MySQL · 最佳實踐 · 如何索引 JSON 欄位 (阿里雲 RDS-資料庫核心組 )

cyd622發表於2019-04-11

概述

MySQL從5.7.8起開始支援JSON欄位,這極大的豐富了MySQL的資料型別。也方便了廣大開發人員。但MySQL並沒有提供對JSON物件中的欄位進行索引的功能,至少沒有直接對其欄位進行索引的方法。本文將介紹利用MySQL 5.7中的虛擬欄位的功能來對JSON物件中的欄位進行索引。

示例資料

我們將基於下面的JSON物件進行演示

{
    "id": 1,  
    "name": "Sally",  
    "games_played":{    
       "Battlefield": {
          "weapon": "sniper rifle",
          "rank": "Sergeant V",
          "level": 20
        },                                                                                                                          
       "Crazy Tennis": {
          "won": 4,
          "lost": 1
        },  
       "Puzzler": {
          "time": 7
        }
     }
 }

表的基本結構

CREATE TABLE `players` (  
    `id` INT UNSIGNED NOT NULL,
    `player_and_games` JSON NOT NULL,
    PRIMARY KEY (`id`)
);

如果只是基於上面的表的結構我們是無法對JSON欄位中的Key進行索引的。
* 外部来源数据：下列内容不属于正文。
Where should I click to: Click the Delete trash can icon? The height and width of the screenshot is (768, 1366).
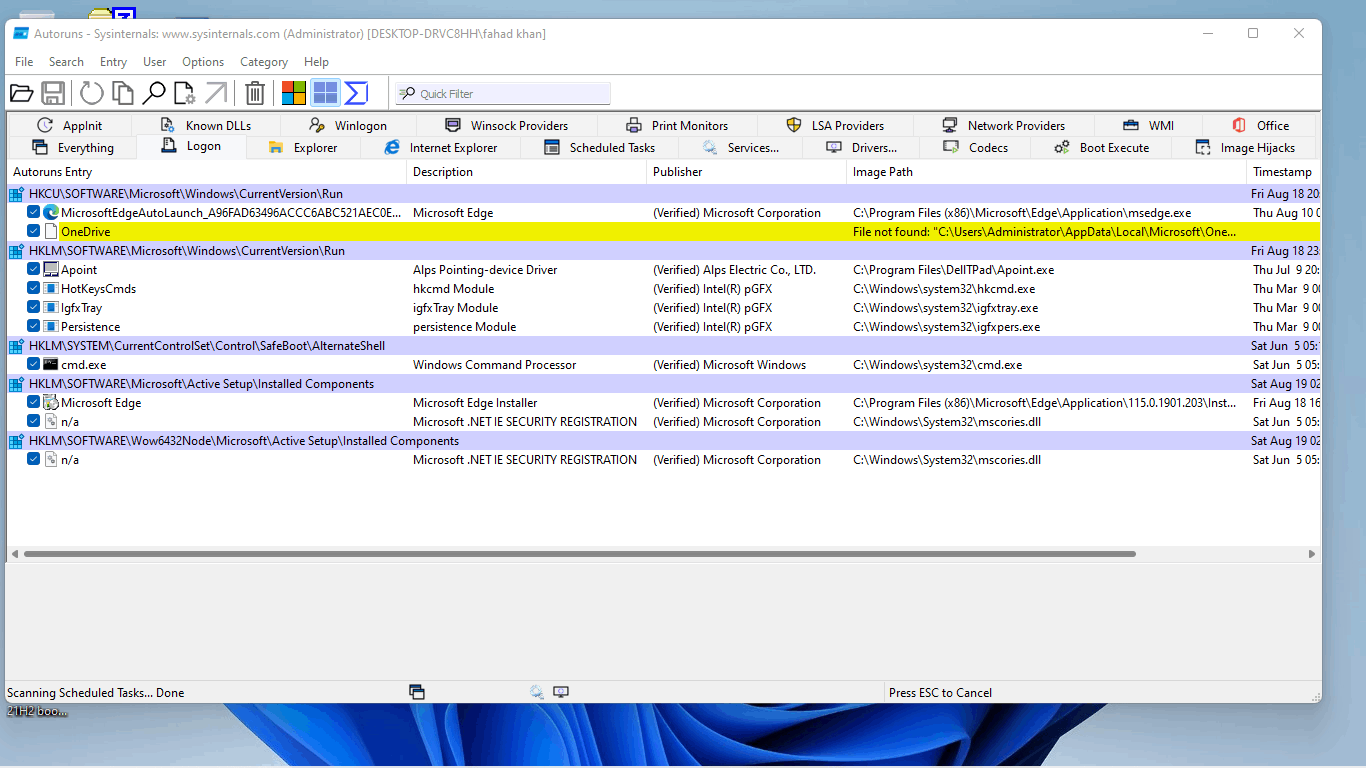[255, 93]
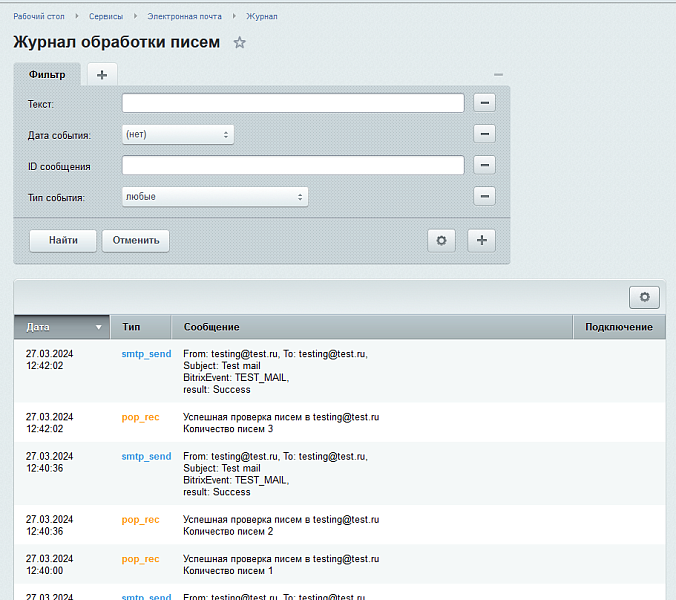
Task: Select the Фильтр tab
Action: (47, 75)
接下來我們演示如何藉助虛擬欄位對其進行索引

增加虛擬欄位

虛擬列語法如下

<type> [ GENERATED ALWAYS ] AS ( <expression> ) [ VIRTUAL|STORED ]
[ UNIQUE [KEY] ] [ [PRIMARY] KEY ] [ NOT NULL ] [ COMMENT <text> ]

在MySQL 5.7中,支援兩種Generated Column,即Virtual Generated ColumnStored Generated Column,前者只將Generated Column儲存在資料字典中(表的後設資料),並不會將這一列資料持久化到磁碟上;後者會將Generated Column持久化到磁碟上,而不是每次讀取的時候計算所得。很明顯,後者存放了可以透過已有資料計算而得的資料,需要更多的磁碟空間,與Virtual Column相比並沒有優勢,因此,MySQL 5.7中,不指定Generated Column的型別,預設是Virtual Column。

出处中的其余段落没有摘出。